Task brief
Please write out each entry below exactly as it appears.
BEGIN The records
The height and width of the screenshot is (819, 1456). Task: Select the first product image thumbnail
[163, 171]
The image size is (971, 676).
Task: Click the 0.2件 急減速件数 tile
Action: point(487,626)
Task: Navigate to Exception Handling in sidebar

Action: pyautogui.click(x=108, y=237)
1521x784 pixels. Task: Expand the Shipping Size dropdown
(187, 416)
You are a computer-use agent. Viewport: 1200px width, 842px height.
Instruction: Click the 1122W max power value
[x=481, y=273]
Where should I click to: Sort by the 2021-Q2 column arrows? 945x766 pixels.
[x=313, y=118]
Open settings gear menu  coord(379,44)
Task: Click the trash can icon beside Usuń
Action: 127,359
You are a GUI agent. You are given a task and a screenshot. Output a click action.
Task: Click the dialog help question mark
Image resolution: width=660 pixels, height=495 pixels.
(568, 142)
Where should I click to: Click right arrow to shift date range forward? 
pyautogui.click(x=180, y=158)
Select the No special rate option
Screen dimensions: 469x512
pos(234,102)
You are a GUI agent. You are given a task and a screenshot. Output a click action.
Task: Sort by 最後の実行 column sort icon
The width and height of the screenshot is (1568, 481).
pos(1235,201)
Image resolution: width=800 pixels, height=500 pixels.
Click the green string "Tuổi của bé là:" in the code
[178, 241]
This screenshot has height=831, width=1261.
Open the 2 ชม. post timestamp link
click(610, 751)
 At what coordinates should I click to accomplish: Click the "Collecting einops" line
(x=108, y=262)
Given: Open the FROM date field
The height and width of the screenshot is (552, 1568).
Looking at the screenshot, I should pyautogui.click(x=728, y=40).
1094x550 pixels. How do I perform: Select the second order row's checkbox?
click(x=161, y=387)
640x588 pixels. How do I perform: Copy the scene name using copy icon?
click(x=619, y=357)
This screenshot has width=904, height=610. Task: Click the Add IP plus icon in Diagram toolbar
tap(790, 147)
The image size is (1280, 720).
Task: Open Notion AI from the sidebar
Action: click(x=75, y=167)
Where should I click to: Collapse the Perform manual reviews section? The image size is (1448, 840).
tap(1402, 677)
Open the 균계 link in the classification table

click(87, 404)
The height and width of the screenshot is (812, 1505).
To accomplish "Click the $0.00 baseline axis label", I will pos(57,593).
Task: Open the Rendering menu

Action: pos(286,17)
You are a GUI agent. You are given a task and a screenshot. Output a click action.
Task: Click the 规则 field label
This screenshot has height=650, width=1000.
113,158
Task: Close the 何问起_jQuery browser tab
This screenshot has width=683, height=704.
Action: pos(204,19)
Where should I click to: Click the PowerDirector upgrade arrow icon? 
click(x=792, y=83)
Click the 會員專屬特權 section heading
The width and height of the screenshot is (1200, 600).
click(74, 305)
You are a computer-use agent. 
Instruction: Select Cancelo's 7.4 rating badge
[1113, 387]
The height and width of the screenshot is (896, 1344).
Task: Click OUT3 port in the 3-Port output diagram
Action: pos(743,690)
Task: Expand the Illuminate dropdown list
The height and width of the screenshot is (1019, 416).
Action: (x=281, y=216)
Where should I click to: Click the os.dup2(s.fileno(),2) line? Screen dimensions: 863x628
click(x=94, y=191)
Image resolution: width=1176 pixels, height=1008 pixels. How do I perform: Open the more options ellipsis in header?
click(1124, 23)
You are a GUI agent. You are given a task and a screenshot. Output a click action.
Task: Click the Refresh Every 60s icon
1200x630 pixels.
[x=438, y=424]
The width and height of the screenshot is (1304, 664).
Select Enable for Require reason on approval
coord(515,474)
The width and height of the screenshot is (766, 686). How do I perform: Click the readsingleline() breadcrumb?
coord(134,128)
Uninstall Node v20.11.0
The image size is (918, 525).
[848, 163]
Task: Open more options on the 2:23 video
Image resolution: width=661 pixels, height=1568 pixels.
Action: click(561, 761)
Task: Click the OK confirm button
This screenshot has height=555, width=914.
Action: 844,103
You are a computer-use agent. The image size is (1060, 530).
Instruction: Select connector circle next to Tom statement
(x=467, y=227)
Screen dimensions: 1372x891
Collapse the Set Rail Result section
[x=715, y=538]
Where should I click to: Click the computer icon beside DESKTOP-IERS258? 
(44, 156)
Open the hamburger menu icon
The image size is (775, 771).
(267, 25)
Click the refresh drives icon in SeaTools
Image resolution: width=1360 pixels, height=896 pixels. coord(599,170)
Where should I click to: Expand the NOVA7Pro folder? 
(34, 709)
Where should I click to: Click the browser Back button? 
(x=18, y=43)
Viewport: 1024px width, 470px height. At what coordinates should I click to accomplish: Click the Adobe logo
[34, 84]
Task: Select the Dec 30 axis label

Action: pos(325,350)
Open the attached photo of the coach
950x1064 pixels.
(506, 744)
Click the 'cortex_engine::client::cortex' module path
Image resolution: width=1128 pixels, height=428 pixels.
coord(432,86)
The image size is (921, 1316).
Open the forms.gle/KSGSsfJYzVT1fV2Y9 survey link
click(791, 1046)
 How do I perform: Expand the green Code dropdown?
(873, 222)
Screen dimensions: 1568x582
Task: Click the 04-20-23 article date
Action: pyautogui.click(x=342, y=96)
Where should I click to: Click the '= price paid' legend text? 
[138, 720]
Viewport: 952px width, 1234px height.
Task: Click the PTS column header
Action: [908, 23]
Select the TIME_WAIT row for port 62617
END The records
Answer area
The height and width of the screenshot is (819, 1456). Task: Select the first product image thumbnail
[163, 171]
The image size is (971, 676).
Task: Click the 0.2件 急減速件数 tile
Action: point(487,626)
Task: Navigate to Exception Handling in sidebar

Action: pyautogui.click(x=108, y=237)
1521x784 pixels. Task: Expand the Shipping Size dropdown
(187, 416)
You are a computer-use agent. Viewport: 1200px width, 842px height.
Instruction: Click the 1122W max power value
[x=481, y=273]
Where should I click to: Sort by the 2021-Q2 column arrows? 945x766 pixels.
[x=313, y=118]
Open settings gear menu  coord(379,44)
Task: Click the trash can icon beside Usuń
Action: 127,359
You are a GUI agent. You are given a task and a screenshot. Output a click action.
Task: Click the dialog help question mark
Image resolution: width=660 pixels, height=495 pixels.
(568, 142)
Where should I click to: Click right arrow to shift date range forward? 
pyautogui.click(x=180, y=158)
Select the No special rate option
Screen dimensions: 469x512
pos(234,102)
You are a GUI agent. You are given a task and a screenshot. Output a click action.
Task: Sort by 最後の実行 column sort icon
The width and height of the screenshot is (1568, 481).
pos(1235,201)
Image resolution: width=800 pixels, height=500 pixels.
Click the green string "Tuổi của bé là:" in the code
[178, 241]
This screenshot has height=831, width=1261.
Open the 2 ชม. post timestamp link
click(610, 751)
 At what coordinates should I click to accomplish: Click the "Collecting einops" line
(x=108, y=262)
Given: Open the FROM date field
The height and width of the screenshot is (552, 1568).
Looking at the screenshot, I should pyautogui.click(x=728, y=40).
1094x550 pixels. How do I perform: Select the second order row's checkbox?
click(x=161, y=387)
640x588 pixels. How do I perform: Copy the scene name using copy icon?
click(x=619, y=357)
This screenshot has width=904, height=610. Task: Click the Add IP plus icon in Diagram toolbar
tap(790, 147)
The image size is (1280, 720).
Task: Open Notion AI from the sidebar
Action: click(x=75, y=167)
Where should I click to: Collapse the Perform manual reviews section? The image size is (1448, 840).
tap(1402, 677)
Open the 균계 link in the classification table

click(87, 404)
The height and width of the screenshot is (812, 1505).
To accomplish "Click the $0.00 baseline axis label", I will pos(57,593).
Task: Open the Rendering menu

Action: pos(286,17)
You are a GUI agent. You are given a task and a screenshot. Output a click action.
Task: Click the 规则 field label
This screenshot has height=650, width=1000.
113,158
Task: Close the 何问起_jQuery browser tab
This screenshot has width=683, height=704.
Action: pos(204,19)
Where should I click to: Click the PowerDirector upgrade arrow icon? 
click(x=792, y=83)
Click the 會員專屬特權 section heading
The width and height of the screenshot is (1200, 600).
click(74, 305)
You are a computer-use agent. 
Instruction: Select Cancelo's 7.4 rating badge
[1113, 387]
The height and width of the screenshot is (896, 1344).
Task: Click OUT3 port in the 3-Port output diagram
Action: pos(743,690)
Task: Expand the Illuminate dropdown list
The height and width of the screenshot is (1019, 416).
Action: (x=281, y=216)
Where should I click to: Click the os.dup2(s.fileno(),2) line? Screen dimensions: 863x628
click(x=94, y=191)
Image resolution: width=1176 pixels, height=1008 pixels. How do I perform: Open the more options ellipsis in header?
click(1124, 23)
You are a GUI agent. You are given a task and a screenshot. Output a click action.
Task: Click the Refresh Every 60s icon
1200x630 pixels.
[x=438, y=424]
The width and height of the screenshot is (1304, 664).
Select Enable for Require reason on approval
coord(515,474)
The width and height of the screenshot is (766, 686). How do I perform: Click the readsingleline() breadcrumb?
coord(134,128)
Uninstall Node v20.11.0
The image size is (918, 525).
[848, 163]
Task: Open more options on the 2:23 video
Image resolution: width=661 pixels, height=1568 pixels.
Action: click(561, 761)
Task: Click the OK confirm button
This screenshot has height=555, width=914.
Action: 844,103
You are a computer-use agent. The image size is (1060, 530).
Instruction: Select connector circle next to Tom statement
(x=467, y=227)
Screen dimensions: 1372x891
Collapse the Set Rail Result section
[x=715, y=538]
Where should I click to: Click the computer icon beside DESKTOP-IERS258? 
(44, 156)
Open the hamburger menu icon
The image size is (775, 771).
(267, 25)
Click the refresh drives icon in SeaTools
Image resolution: width=1360 pixels, height=896 pixels. coord(599,170)
Where should I click to: Expand the NOVA7Pro folder? 
(34, 709)
Where should I click to: Click the browser Back button? 
(x=18, y=43)
Viewport: 1024px width, 470px height. At what coordinates should I click to accomplish: Click the Adobe logo
[34, 84]
Task: Select the Dec 30 axis label

Action: pos(325,350)
Open the attached photo of the coach
950x1064 pixels.
(506, 744)
Click the 'cortex_engine::client::cortex' module path
Image resolution: width=1128 pixels, height=428 pixels.
coord(432,86)
The image size is (921, 1316).
Open the forms.gle/KSGSsfJYzVT1fV2Y9 survey link
click(791, 1046)
 How do I perform: Expand the green Code dropdown?
(873, 222)
Screen dimensions: 1568x582
Task: Click the 04-20-23 article date
Action: pyautogui.click(x=342, y=96)
Where should I click to: Click the '= price paid' legend text? 
[138, 720]
Viewport: 952px width, 1234px height.
Task: Click the PTS column header
Action: [908, 23]
Select the TIME_WAIT row for port 62617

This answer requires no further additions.